Skocz do zawartości

Polscy kibice


Gość Profesor

Rekomendowane odpowiedzi

Ano nie ma sensu, tym bardziej, że jak człowiek informuje o aferze z ustawą zezwalającą sprzedaż alko na stadionie pod pretekstem, że UEFA tego wymaga co jest nie prawdą, tylko ktoś ostro w łapę wziął by to przepchnąć i mógł ktoś inny na tym kapustę robić - nikt nie reaguje.

Qcz ja tez chodze na mecze, wspieram klub, ale muscie zrozumiec jedno - wasze merytoryczne argumenty jakiekolwiek by nie byly znikaja z pola widzenia jesli pojawia sie choc jedna raca, jeden wskok na plot, czy tez kurwienie na rywala na meczu.

 

Dopoki cale srodowisko kibicowskie nie przestanie akceptowac takich zachowan (ba, niektorzy je nawet gloryfikuja) to nic nie wskuracie, bo zawsze jakiekolwiek rozsadne argumenty zostana przez media przemilczane, a na wierzch wyplynie brud.

 

I ja to mowie w kontekscie ludzi totalnie nie majacych nic z futbolem i kibicowaniem wspolnego - mowie o szarym obywatelu. Nam tutaj na forum nie musisz mowic, ze sa dwie strony medalu, ze sa Ci co robia zadymy i Ci co chca normalnych rozmow, bo my to wiemy, mniej lub bardziej siedzimy w temacie. My tylko Ci usilujemy uzmyslowic, ze tak naprawde kibice jako tacy maja mierna sile przebicia i musza wazyc slowa na kazdym kroku oraz opracowac naprawde konkretny plan dzialania i sie go trzymac, a nie cieszyc sie, ze byly race w TV i ze zagoniliscie premiera w kozi rog i musial z Wami wymienic dwa zdania.

 

To bylo wczoraj - kto z tych, ktorzy nie kibicuja pamieta o tym dzisiaj?

 

Przepraszam a kto parę stron wstecz krzyczał że niby kibole przychodzą na mecz narąbani?
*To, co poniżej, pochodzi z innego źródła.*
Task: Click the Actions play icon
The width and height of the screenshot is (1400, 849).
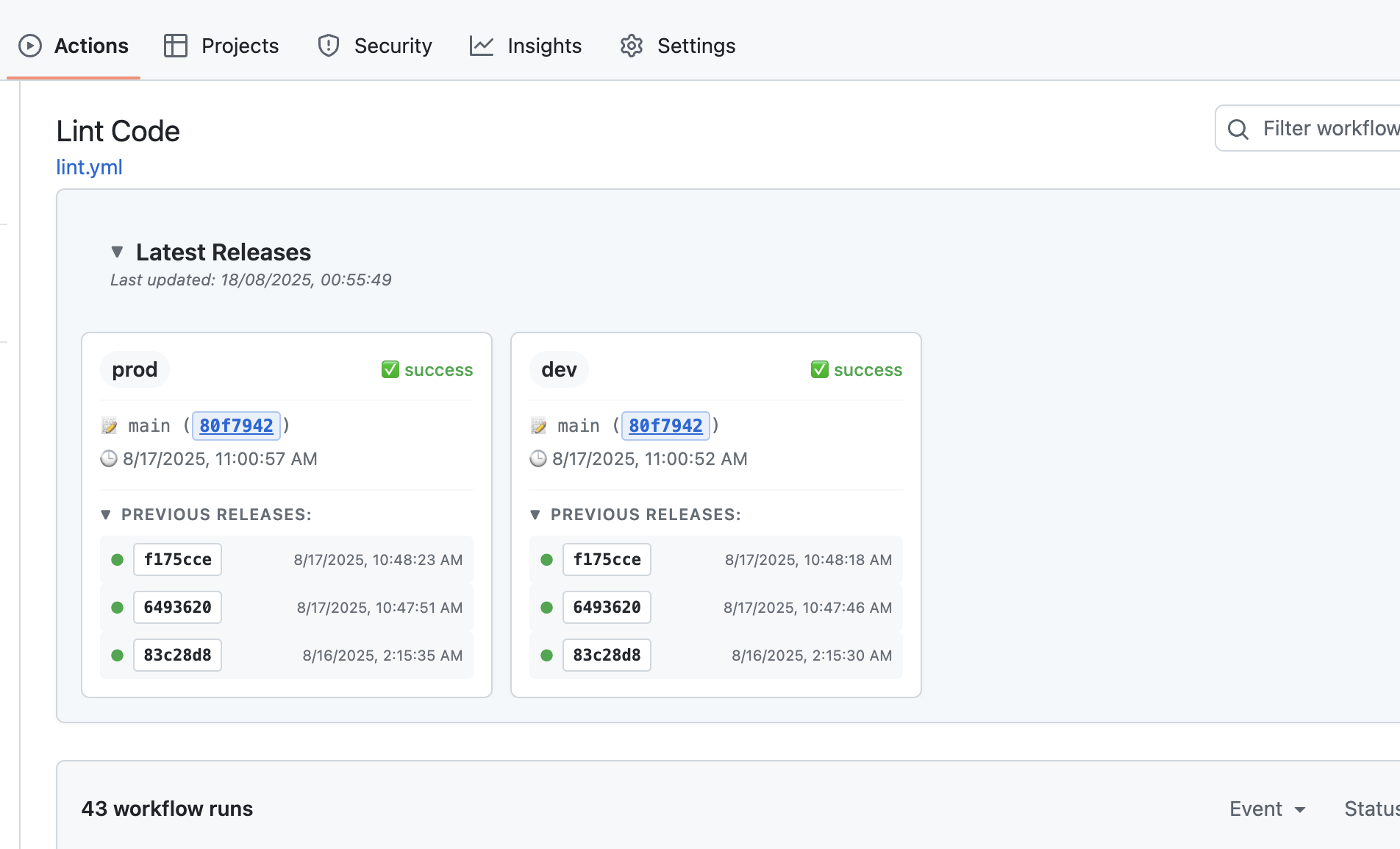Action: pyautogui.click(x=29, y=46)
Myślisz że piwem 3,5% nie da się upić?

Przepraszam, a to piwo ktos na sile w nich wlewa? Jak ktos nie umie sie zachowac i pic z umiarem to jest jego problem.

Odnośnik do komentarza

A co mnie kibole. Ja, dorosły człowiek, będąc na meczu mam ochotę wypić piwo lub trzy. Kretyńskie prawo nie pozwalało mi na to. Super, że to zostało zmienione.

 

Pewnie kibole boja się, że pijane pikniki będą robili im konkurencję w robieniu burd. A może rozochoceni piwem zaczną nie daj boże śpiewać i dopingować ;) Logicznego powodu nadal nie widzę.

Odnośnik do komentarza
Gość Pan_przeciętniak
Przepraszam, a to piwo ktos na sile w nich wlewa? Jak ktos nie umie sie zachowac i pic z umiarem to jest jego problem.
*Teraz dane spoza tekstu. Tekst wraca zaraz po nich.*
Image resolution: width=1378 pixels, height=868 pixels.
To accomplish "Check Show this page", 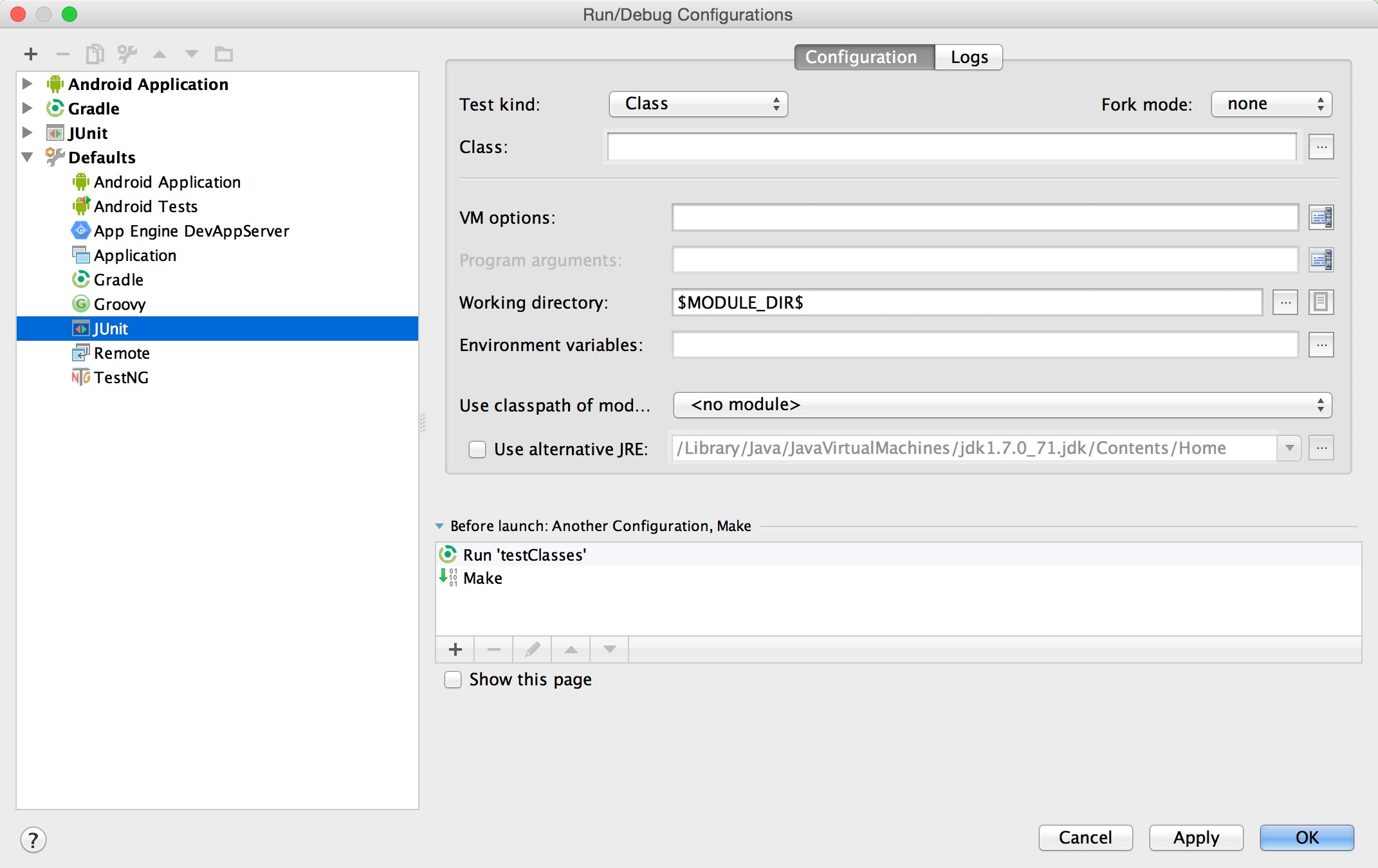I will click(x=452, y=680).
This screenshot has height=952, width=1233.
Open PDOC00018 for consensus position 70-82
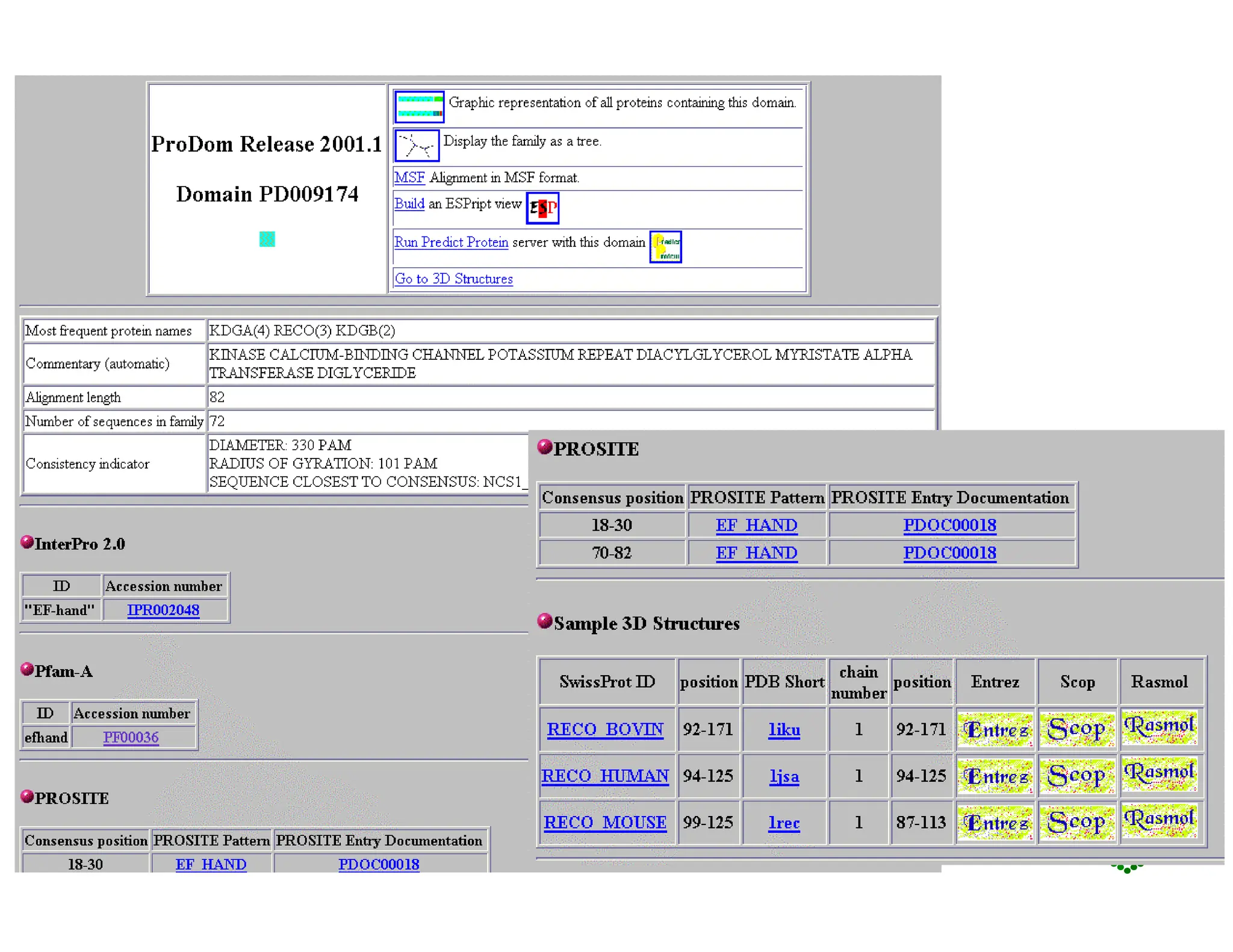tap(949, 552)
Przepraszam ale jak ktoś włazi na płot i odpala race to już jest problem wszystkich kibiców którzy dopingują tak?

 

Dobra kończę dyskusję bo naprawdę tutaj nie ma sensu. Kibole bez względu na wszystko źli, pijany piknik super jego problem.

Odnośnik do komentarza

To że ustawa była forsowana (mimo sprzeciwu grup kibicowskich z całej Polski) ze względu na to że UEFA tego wymaga na Euro. Ustawa podpisana i okazuje się że na Euro żadnego piwa nie będzie bo UEFA nie pozwala. Fajnie nie? Aha i zapomniałem ostatnio na meczu policja lata z alkomatami i sprawdza ludzi na trybunie. Gdzie jest logika?

 

Logika jest oczywista. Jeżeli teraz jest zakazane to mają prawo sprawdzać. Jeżeli sikacze będą na stadionach to nikt wlepiać zakazów za picie nie będzie. Jak kiedyś wprowadzą możliwość odpalania rac, to nie znaczy, że teraz źle robią tępiąc to. Piwo na stadionie nikomu nie przeszkadza, dlatego przywalanie się o to jest śmieszne.

Odnośnik do komentarza
Nie rozumiecie, że działania typu 'psucie' czy wyrzucanie rac na boisko działa NA SZKODĘ stowarzyszeń i ultrasów?

Rozumiemy, ale niestety niektórzy mianujący sie kibicami tego nie zrozumią nigdy. 90 % tych, którzy uzywaja piro wiedzą co zrobic z racą, ale jest jeszcze jakis odsetek, który tylko czeka zeby rzucic paląca sie racą. Stowarzyszenia kibiców nie eliminują ich ze swojego grona więc państwo walczy ze wszystkimi.

Brawo kolego Ustiano, dokładnie jest tak, jak napisałeś.

Bezradne państwo polskie, w walce ze stadionową patologią uderza rykoszetem w normalnych kibiców. Debata tocząca się w tym temacie pokazuje, że prawda leży po środku. Zarówno "kibole" jak i "antykibole" mają tu rację, a dalsza dyskusja na ten temat nie ma sensu. Żadna ze stron nie przekona do swoich racji. Wygląda to tak, jakby twardy elektorat PiSu namawiać do głosowania na PO i na odwrót.

Odnośnik do komentarza
Przepraszam, a to piwo ktos na sile w nich wlewa? Jak ktos nie umie sie zachowac i pic z umiarem to jest jego problem.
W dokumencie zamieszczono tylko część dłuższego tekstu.